DS Foundations Part 4 Flashcards
(23 cards)
What is the law of large numbers?
As sample size increases, sample statistics converge to population parameters.
What is a population in statistics?
The entire group that you want to draw conclusions about.
What is a sample in statistics?
A subset of the population used to make inferences.
Why do we use samples instead of populations?
Because it is often impractical or impossible to measure the whole population.
What is confirmation bias?
The tendency to seek or interpret data in a way that confirms existing beliefs.
What is survivorship bias?
Focusing only on ‘successful’ cases and ignoring those that didn’t survive.
What is anchoring bias?
Relying too heavily on the first piece of information encountered.
What is the Dunning-Kruger effect?
When people with low ability overestimate their competence.
Why are consistent units important in data analysis?
Inconsistent units can lead to incorrect comparisons or aggregation.
What is derived data?
Data calculated from raw measurements, such as ratios or rates.
Why convert all values to common scale before analysis?
To ensure fair comparisons and model compatibility.
What is framing in data analysis?
The way a question or result is posed, which can influence interpretation.
Why does reframing a question matter?
Different framing can lead to different insights or decisions.
What is cherry-picking in data communication?
Selecting only results that support a desired narrative.
What is data accessibility?
The ease with which data can be retrieved and used by those who need it.

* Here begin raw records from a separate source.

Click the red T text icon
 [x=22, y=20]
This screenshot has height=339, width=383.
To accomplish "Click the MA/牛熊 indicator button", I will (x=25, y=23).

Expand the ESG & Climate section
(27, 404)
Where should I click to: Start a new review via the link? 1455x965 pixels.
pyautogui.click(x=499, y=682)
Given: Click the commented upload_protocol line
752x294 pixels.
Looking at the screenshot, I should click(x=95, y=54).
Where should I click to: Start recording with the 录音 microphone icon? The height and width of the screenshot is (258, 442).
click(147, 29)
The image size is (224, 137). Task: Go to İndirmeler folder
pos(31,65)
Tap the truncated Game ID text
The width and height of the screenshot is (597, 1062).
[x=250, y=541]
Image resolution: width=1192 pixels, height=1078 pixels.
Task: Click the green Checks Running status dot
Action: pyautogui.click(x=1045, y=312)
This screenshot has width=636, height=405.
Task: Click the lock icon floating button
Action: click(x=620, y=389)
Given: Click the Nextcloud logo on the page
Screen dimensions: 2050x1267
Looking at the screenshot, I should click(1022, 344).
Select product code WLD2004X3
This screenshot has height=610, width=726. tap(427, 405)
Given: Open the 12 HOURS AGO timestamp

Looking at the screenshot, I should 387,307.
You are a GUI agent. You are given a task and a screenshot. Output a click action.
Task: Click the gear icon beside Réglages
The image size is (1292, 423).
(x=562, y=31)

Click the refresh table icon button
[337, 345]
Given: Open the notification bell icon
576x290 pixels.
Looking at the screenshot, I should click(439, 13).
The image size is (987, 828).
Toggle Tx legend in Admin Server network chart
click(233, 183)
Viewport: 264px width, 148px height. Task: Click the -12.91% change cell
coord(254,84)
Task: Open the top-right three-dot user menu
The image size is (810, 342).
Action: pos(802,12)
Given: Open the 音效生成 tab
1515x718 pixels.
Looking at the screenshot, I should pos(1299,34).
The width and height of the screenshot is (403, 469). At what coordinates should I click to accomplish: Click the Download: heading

Why is documentation essential for usability?
It helps users understand structure, purpose, and limitations.
What is data discoverability?
How easily data can be found and identified for a purpose.
What is data governance?
Policies and processes for managing data availability, usability, integrity, and security.
What is anonymization?
Removing identifying information to protect privacy in a dataset.
What is the difference between anonymization and pseudonymization?
Anonymization is irreversible; pseudonymization can be reversed with a key.
What is exploratory thinking?
Asking open-ended questions to investigate data and generate hypotheses.
What is explanatory thinking?
Explaining observed phenomena using tested relationships and models.
What is iteration in data work?
Revisiting steps (e.g., cleaning, modeling) based on new findings or feedback.